UK Athletics Head Coach visits Belfast
Sport Northern Ireland was please to welcome UK Athletics Head Coach Charles Van Commenee to Belfast on September 29th where he outlined his hopes for British success in next year's Olympics in London.
The 53-year-old Dutchman was here to lead an athletics seminar at the invitation of Athletics NI and supported by Sport Northern Ireland.
Van Commenee's name will become very familiar to the sporting public in the run up to London 2012. He has been tasked with the unenviable job of delivering success as measured by way of medals gained by British athletes in the Olympics. Few jobs could equate to such a high profile pressurised post with success or failure measured by the narrowest of margins.
Since his appointment some three years ago the former coach of gold medal heptathlete Denise Lewis has acquired a reputation as a hard task master. For example, he is intolerant of underperforming athletes who frequently deflect the blame for their own lack of success. He also has little sympathy for injury excuses which he considers to be the result of poor training practices and shoddy preparation.
No-one will criticise Van Commenee for this "hard school" approach provided Britain produces the goods in London next August.

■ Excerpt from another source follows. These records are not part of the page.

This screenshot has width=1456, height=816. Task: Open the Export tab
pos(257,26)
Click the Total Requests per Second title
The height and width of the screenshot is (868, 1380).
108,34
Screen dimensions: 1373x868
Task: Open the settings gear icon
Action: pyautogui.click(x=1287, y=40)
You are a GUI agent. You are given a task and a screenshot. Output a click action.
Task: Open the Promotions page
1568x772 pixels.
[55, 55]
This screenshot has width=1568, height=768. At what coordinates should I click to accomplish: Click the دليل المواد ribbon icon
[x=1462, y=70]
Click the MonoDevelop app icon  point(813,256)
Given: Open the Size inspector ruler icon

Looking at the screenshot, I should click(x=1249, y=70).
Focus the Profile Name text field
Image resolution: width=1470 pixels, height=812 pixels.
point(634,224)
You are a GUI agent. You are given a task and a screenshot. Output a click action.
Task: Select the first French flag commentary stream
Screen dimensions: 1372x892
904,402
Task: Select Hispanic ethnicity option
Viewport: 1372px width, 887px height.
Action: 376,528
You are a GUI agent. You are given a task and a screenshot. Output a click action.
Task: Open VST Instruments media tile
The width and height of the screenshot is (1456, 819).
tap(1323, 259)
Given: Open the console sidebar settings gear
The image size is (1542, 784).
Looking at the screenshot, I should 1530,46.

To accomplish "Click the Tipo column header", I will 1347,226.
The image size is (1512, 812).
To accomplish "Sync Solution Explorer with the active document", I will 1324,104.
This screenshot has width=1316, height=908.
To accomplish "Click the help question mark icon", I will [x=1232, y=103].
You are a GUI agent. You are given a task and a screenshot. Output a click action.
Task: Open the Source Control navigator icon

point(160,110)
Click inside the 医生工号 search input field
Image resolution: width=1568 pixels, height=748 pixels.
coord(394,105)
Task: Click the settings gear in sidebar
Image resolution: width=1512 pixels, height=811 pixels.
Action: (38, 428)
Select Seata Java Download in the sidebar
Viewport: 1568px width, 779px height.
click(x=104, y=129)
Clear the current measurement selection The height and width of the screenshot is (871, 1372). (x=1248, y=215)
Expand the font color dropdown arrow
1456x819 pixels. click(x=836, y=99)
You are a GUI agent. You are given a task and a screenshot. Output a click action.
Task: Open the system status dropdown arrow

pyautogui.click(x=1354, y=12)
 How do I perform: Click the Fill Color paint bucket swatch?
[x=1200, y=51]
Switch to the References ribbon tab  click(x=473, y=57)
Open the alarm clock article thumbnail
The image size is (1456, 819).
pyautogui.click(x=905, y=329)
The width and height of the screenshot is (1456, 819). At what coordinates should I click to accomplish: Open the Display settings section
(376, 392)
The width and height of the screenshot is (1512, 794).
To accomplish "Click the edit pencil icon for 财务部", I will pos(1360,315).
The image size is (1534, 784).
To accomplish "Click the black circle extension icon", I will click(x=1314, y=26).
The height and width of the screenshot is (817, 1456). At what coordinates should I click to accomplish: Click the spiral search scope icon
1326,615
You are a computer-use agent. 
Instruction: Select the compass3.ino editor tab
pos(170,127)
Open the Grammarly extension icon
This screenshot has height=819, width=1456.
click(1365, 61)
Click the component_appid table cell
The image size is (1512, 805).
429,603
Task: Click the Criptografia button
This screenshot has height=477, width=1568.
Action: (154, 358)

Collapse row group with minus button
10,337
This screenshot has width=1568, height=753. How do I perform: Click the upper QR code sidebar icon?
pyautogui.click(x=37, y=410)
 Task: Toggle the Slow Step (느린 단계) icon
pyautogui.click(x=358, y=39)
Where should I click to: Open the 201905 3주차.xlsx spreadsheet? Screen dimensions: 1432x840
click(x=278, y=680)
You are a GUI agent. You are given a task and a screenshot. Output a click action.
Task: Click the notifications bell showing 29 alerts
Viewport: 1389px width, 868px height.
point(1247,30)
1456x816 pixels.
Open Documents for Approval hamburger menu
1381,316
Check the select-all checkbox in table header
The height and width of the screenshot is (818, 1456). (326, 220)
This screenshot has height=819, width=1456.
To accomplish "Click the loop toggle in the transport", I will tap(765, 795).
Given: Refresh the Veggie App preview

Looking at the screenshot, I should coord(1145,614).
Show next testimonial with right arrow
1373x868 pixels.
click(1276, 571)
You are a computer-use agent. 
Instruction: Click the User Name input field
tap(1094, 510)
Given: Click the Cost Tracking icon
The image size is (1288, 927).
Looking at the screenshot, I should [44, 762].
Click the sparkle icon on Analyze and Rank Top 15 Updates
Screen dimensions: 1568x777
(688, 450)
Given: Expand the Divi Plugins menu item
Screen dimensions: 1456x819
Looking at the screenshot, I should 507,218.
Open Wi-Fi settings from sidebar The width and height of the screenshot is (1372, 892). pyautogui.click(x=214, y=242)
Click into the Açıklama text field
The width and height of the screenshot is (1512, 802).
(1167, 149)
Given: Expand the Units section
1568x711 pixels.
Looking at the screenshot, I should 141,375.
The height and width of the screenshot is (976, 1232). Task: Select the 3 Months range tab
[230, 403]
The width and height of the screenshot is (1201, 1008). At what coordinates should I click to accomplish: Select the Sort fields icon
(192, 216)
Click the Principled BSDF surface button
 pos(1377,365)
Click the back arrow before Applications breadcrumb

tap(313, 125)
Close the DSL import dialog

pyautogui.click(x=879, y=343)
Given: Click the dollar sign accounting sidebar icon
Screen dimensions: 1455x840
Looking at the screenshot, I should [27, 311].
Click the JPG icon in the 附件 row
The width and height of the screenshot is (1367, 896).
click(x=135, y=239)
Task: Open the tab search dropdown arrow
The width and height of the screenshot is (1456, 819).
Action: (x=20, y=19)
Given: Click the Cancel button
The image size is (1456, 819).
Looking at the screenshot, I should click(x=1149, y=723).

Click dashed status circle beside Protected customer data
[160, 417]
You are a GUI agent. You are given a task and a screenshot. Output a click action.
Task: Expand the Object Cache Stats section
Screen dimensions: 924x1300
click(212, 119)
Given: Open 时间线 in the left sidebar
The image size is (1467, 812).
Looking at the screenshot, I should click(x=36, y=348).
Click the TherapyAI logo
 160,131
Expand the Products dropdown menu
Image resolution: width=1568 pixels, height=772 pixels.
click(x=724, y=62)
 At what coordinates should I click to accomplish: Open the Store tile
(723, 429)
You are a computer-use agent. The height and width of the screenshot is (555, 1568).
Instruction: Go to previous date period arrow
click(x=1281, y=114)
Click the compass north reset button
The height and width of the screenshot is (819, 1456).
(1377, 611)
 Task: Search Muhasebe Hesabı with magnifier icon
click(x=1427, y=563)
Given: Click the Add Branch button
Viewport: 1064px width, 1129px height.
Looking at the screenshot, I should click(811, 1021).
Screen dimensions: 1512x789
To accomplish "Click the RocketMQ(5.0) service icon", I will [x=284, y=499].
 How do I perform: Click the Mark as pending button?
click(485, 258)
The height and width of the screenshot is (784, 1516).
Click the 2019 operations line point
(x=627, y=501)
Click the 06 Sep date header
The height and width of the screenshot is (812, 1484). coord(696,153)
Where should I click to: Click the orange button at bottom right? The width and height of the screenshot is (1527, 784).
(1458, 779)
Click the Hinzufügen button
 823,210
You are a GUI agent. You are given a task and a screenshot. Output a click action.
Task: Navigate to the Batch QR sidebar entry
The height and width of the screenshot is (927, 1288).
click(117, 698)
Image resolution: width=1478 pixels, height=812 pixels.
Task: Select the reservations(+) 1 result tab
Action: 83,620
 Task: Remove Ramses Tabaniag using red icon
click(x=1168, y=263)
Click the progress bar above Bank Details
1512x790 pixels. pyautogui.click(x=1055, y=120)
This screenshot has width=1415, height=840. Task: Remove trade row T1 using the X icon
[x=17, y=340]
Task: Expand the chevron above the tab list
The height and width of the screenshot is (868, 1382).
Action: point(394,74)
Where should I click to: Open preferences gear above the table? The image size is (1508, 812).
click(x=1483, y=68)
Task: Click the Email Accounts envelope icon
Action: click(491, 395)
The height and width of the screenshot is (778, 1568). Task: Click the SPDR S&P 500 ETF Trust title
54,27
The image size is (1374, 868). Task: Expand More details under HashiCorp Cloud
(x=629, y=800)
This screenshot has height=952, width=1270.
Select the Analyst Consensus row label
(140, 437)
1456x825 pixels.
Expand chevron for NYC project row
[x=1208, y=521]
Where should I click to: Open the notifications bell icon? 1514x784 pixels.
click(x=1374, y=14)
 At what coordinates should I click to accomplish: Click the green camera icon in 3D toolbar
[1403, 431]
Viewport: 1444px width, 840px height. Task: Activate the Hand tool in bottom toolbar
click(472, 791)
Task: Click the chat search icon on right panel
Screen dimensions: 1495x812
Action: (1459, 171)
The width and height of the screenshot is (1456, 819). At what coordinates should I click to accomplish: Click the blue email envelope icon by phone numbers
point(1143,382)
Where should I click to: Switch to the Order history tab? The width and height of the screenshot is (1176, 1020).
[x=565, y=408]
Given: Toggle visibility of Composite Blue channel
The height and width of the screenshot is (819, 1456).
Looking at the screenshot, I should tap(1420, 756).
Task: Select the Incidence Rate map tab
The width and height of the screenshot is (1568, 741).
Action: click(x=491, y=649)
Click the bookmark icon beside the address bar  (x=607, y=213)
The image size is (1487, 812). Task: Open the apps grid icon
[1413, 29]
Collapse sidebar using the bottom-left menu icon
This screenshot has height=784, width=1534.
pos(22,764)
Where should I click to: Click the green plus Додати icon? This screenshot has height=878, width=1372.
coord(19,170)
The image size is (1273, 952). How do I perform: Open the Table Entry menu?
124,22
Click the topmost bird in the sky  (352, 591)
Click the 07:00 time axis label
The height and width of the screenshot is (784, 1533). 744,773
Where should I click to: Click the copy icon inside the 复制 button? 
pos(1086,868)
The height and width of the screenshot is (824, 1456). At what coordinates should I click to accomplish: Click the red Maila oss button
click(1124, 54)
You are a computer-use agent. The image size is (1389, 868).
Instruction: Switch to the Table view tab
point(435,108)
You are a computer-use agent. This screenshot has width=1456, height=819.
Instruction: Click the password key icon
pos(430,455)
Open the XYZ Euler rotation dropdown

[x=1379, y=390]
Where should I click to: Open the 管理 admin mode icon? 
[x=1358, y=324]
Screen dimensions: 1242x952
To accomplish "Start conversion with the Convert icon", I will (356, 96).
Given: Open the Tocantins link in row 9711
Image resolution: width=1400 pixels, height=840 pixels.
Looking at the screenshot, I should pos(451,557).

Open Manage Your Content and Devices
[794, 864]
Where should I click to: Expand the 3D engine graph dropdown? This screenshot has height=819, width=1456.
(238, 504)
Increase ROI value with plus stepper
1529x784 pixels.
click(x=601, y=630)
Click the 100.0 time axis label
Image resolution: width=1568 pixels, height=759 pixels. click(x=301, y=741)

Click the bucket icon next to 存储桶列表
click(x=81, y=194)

This crudely translates into securing eight medals for the GB team which will be one more than the recent seven medal haul in the World Championships in Korea.
Van Commenee knows he will be judged solely on the medal count rather than the more accurate in depth analysis relating to the number of GB athletes who make the top eight in their finals.
The Korean seven medals count met expectations and was the best GB World result since 1999. However the Dutchman is aware that it included a gold in the 400 metres hurdles for Dai Greene and a silver in the 1500 metres for Hannah England, which were simply not expected.
This counteracted the negative effect of poor performances by others. Of course this is simply another example of medal predictions being fraught with uncertainty.
Van Commenee said: "We are in a great position for next year where we want eight medals. It is my job to find another medal. Some athletes in Korea underperformed especially in the jumps and Men's 400 relay. There's work to be done and I know where to identify the ones who didn't perform. We need time to next year and it will be used.”
Blunt talk indeed which sends a clear message to several athletes who were well short of their PB's.
Charles was asked about his views on whether local athletes such as sprinter Jason Smyth and middle distance star Ciara Mageean who currently have Olympic "B "standards should be selected for London. (The current Irish Olympic stance is that only athletes with an "A" standard will be selected).
He replied that he was firmly of the view that athletes with "B" standards should be at least considered for selection as is the case in the UK. He felt such athletes needed the experience of exposure at the highest level at an early stage.
On the issue of whether local athletes should opt for the UK or Ireland he said that each athlete should do what he or she considered was best for them. The UK package of support services including medical back up was one of the best in the world. However Charles accepted that it is a lot more difficult for a NI athlete to reach the required standard for a GB team.
Van Commenee also welcomed the progress made towards detecting drugs in athletics. He said that the taking of blood samples for all 2,000 athletes in Korea was the way forward and provided clear profiles for future detection purposes.